For all its promise, AI is still experiencing growing pains. AI outputs are not always accurate. Compounding the problem, when increasingly complex and dynamic data sources are employed, it becomes increasingly complicated for humans to discern fact from fiction. For example, in January, researchers from two universities asked ChatGPT to generate research abstracts, then had scientists review both the ChatGPT fakes and the real abstracts. Those experts could only identify the ChatGPT fakes 68% of the time. What’s more, 14% of the time, scientists incorrectly identified a real abstract as a fake.

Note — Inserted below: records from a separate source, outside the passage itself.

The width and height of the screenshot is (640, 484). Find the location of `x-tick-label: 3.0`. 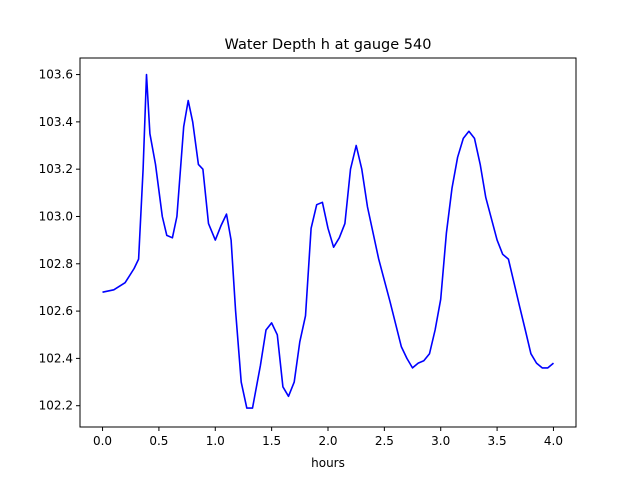

x-tick-label: 3.0 is located at coordinates (440, 441).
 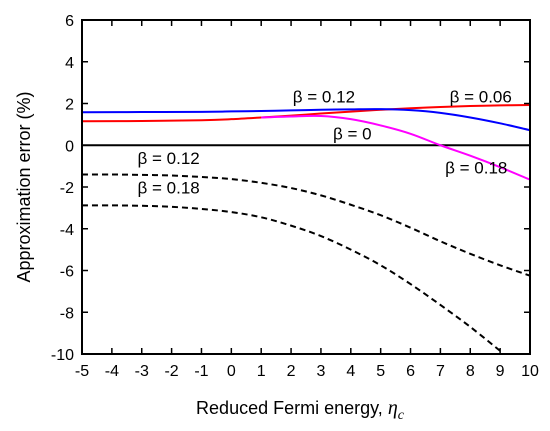 I want to click on series-annotation-1: β = 0.06, so click(x=481, y=96).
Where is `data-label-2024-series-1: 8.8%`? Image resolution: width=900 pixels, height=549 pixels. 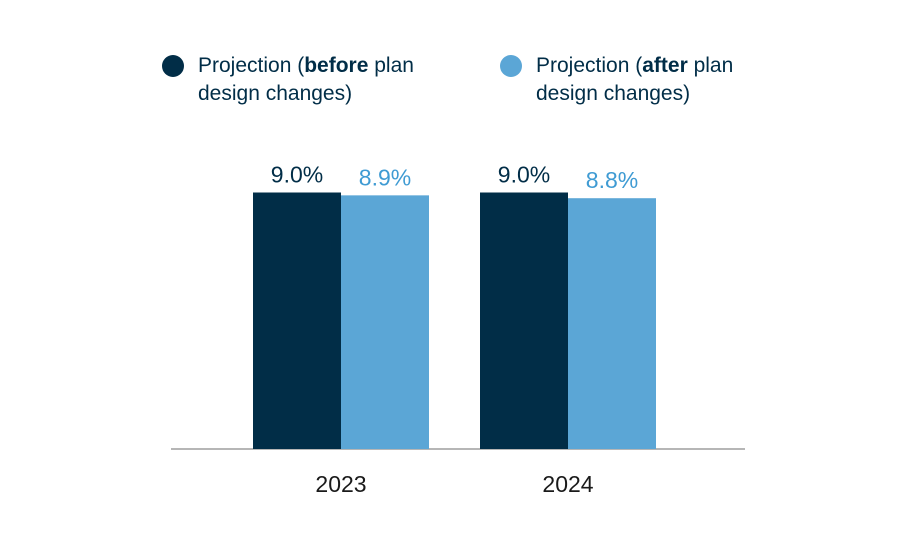
data-label-2024-series-1: 8.8% is located at coordinates (612, 180).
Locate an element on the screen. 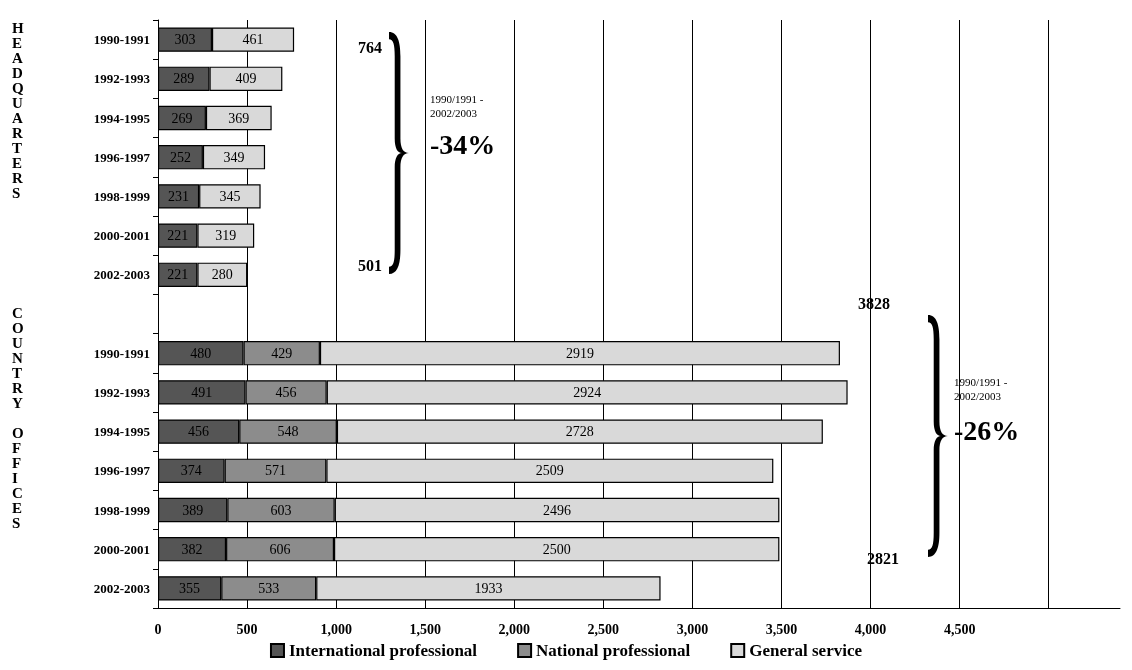 The image size is (1132, 670). data-label: 303 is located at coordinates (185, 40).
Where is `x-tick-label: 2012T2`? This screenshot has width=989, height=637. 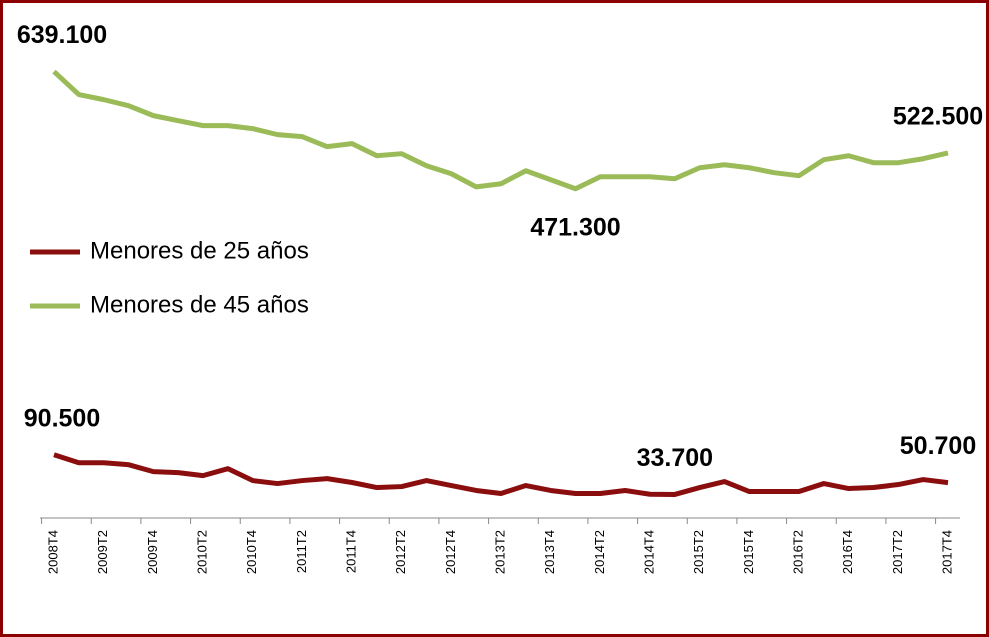 x-tick-label: 2012T2 is located at coordinates (400, 552).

Another potential drawback of AI is the risk for implicit bias. One tiny error early on in an insured’s policy rating, for example, could affect them for years. Consequently, this presents potential long-term implications for the risk managers seeking to best insulate their organizations from the very risks AI is sometimes promoted as helping to avoid.

Ensuring Future Success with AI

Risk managers will always want to work with an insurance partner they can trust. At the same time, risk managers also want to work with an insurer with an eye on the future. To best protect their organizations, risk managers should be sure to partner with insurers that have built a tech stack designed to make them more flexible and agile. This is an area risk managers are going to need to better understand going forward. To ensure they do, these best practices should be employed when evaluating insurers claiming to offer AI-powered insurtech solutions:

  • Establish your goals. Determine the specific need you have for your organization. Do you want to partner with an insurer who uses AI to automate or improve specific tasks such as risk ingestion, data enrichment or data visibility? Then make sure the insurer has the technology that can actually do what you want it to do.
  • Look for insurance partners with automation and straight-through processing. These types of tools will help reduce or eliminate manual processing, helping to create frictionless experiences, minimizing opportunities for error and creating efficiencies that will benefit the risk manager’s organization.
  • Check that their tech works with your tech. Ask the insurer how their technology will integrate with your existing technology and insist they provide case studies or testimonials on prior successful integrations. Look for low- and no-code options often to provide greater adaptability. Ask about the checks and balances they use to create their algorithms. These types of questions can give you insight into how sophisticated an insurer’s AI tools are and how well their products will serve your needs and work with your existing systems.
  • Go fast, but be cautious. Keep in mind AI is still developing. Find an insurance partner who is using it in a way that benefits your business but be realistic in your expectations.

 

Looking Ahead

AI has grown so sophisticated that building a homegrown solution is likely out of reach for even the largest of carriers. That means carriers will need to partner with providers to take full advantage of AI. Risk managers need to take the time to learn more about the AI technology resources offered by both their insurer and the service providers that implement such technology. This will help them understand the impact of AI on their business and determine which tools can offer the most effective insights into risk assessments and risk interpretation. As the rapid adoption of ChatGPT demonstrates, the technology is poised to change the face of risk management faster than you might anticipate.

Tim Hardcastle is the CEO and co-founder of INSTANDA, a provider of no-code insurance software for insurance carriers, MGAs and brokers.